(Dokumentabschnitt)
· · · · · · ·
Róisín Murphy und Peaches im Stadtpark: Nackte Tatsachen und Breitwand-Pop

Róisín Murphy und Peaches im Stadtpark: Nackte Tatsachen und Breitwand-Pop

Zwei starke charismatische Frauen präsentierten sich am Mittwoch beim zweiten Teil der musikalischen Veranstaltungsreihe „Off Days“ im Stadtpark – und jede der beiden Künstlerinnen ist auf ihre Weise längst Kult: Mit der in Berlin lebenden Kanadierin Peaches gab es viel nackte Brust zum Electroclash. Die Irin Róisín Murphy setzte auf bildgewaltige Groove-Musik. Ein Abend, den alle Anwesenden so schnell nicht vergessen dürften …

So viel nackte Tatsachen wie am Mittwochabend hat es beim Stadtpark Open Air noch nie auf der Bühne gegeben – da legen wir uns fest. Nachdem die mit bunter Kriegsbemalung dekorierte Peaches anfangs noch bekleidet vor das Publikum trat, wurde es rasch freizügiger, bis sie schließlich nur noch im silbernen Slip und hohen Stiefeln und umgeben von tanzenden Vulven über die Fläche fegte.

Konventionen? Nicht bei Peaches!

Das muss man sich auch erst mal trauen, mit 57 am hellichten Tag die Brüste baumeln zu lassen! Aber die Kanadierin, die seit 24 Jahren in Berlin lebt und von Anfang an mit ihrer Sex- und Bodypositivität den dortigen Underground aufmischte und die Szene nachhaltig beeinflusste, scheißt nun mal auf Konventionen.

Sie ist nicht nur feministische Queer-Ikone, sondern macht anderen Frauen auch vor, wie frei und ungeniert es sich lebt, wenn der eigene Kopf den männlich voyeuristischen Blickwinkel ignoriert. Wer braucht schon ein Schäm-Gen?

Ihre brachialen Elektrorock-Songs heißen „Rub“, „Vaginoplasty“, „Dick In The Air“ und „Pussy Mask“. Während man sich bei manch männlich besetzter Band heutzutage schon mal fragt, ob das noch Punkrock ist, ist es bei Peaches offensichtlich: Das ist Punkrock, und sie das personifizierte Rebellentum! Ihre fünf ebenso spärlich bekleideten TänzerInnen üben sich wahlweise in Aerobic-Choreografien wie zu Sydne-Rome-Zeiten oder formieren sich zu Fleischbergen auf der Bühne.
· · · · · · ·
(Angegebenes Ziel A) Ändere in allen Einträgen „thumbnail“ in „preview“ und gib die Einträge sonst unverändert wieder, jedoch ohne die Bilder.
Der Konzertbericht und die Einträge haben nichts miteinander zu tun.
· · · · · · ·
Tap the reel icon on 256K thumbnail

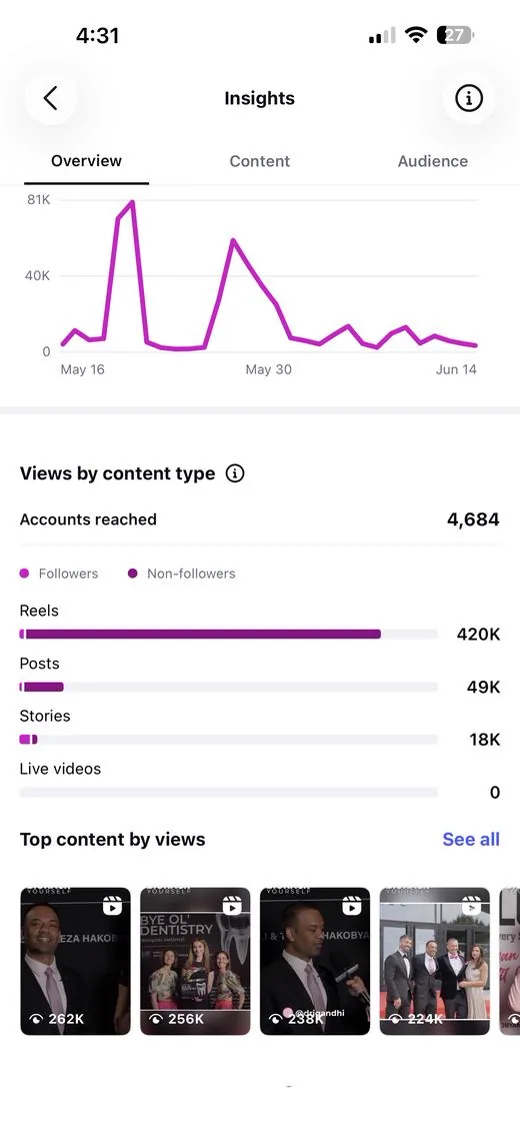tap(232, 906)
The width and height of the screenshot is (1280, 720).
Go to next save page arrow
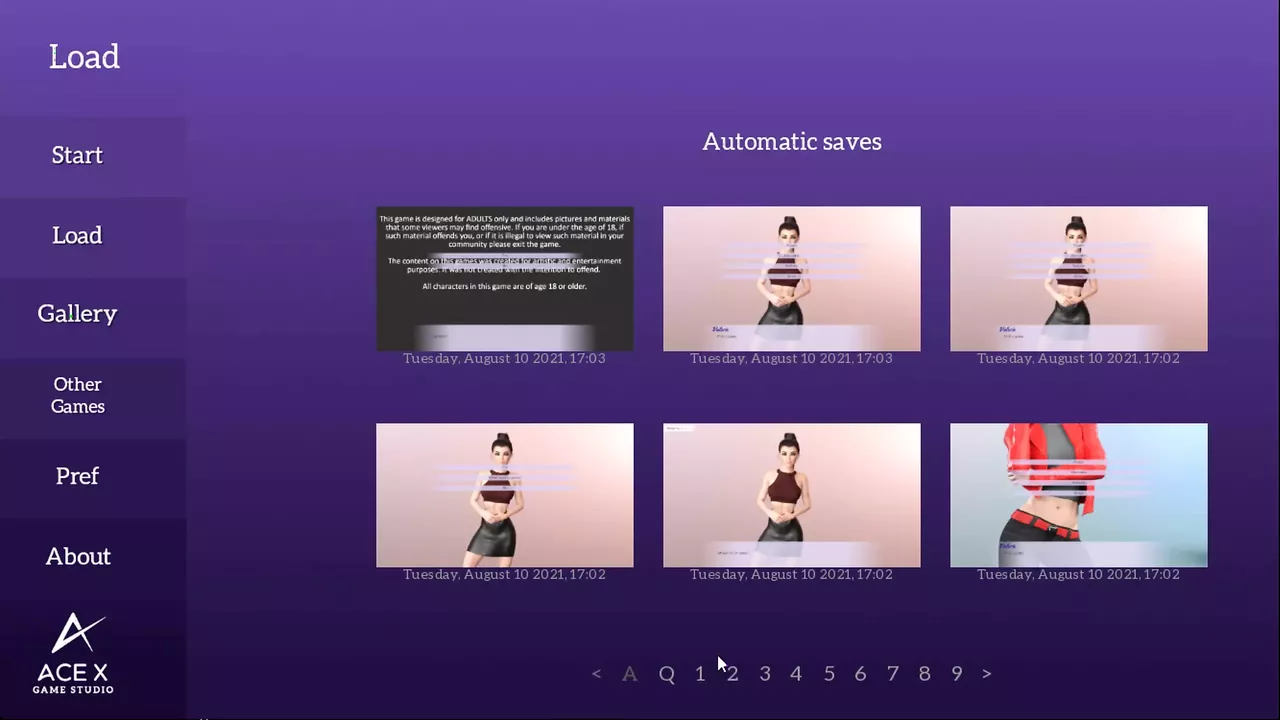click(986, 674)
· · · · · · ·
(Angegebenes Ziel B)
Beantworte diese Fragen zum Konzertbericht:
(i) Aus welchem Land stammt Róisín Murphy?
(ii) Wie alt ist Peaches?
(iii) Wie viele Tänzerinnen und Tänzer treten mit Peaches auf?

(Antwort A)
Tap the reel icon on 256K preview

tap(232, 906)
The width and height of the screenshot is (1280, 720).
Go to next save page arrow
click(986, 674)

(Antwort B)
(i) Aus Irland.
(ii) 57 Jahre.
(iii) Fünf.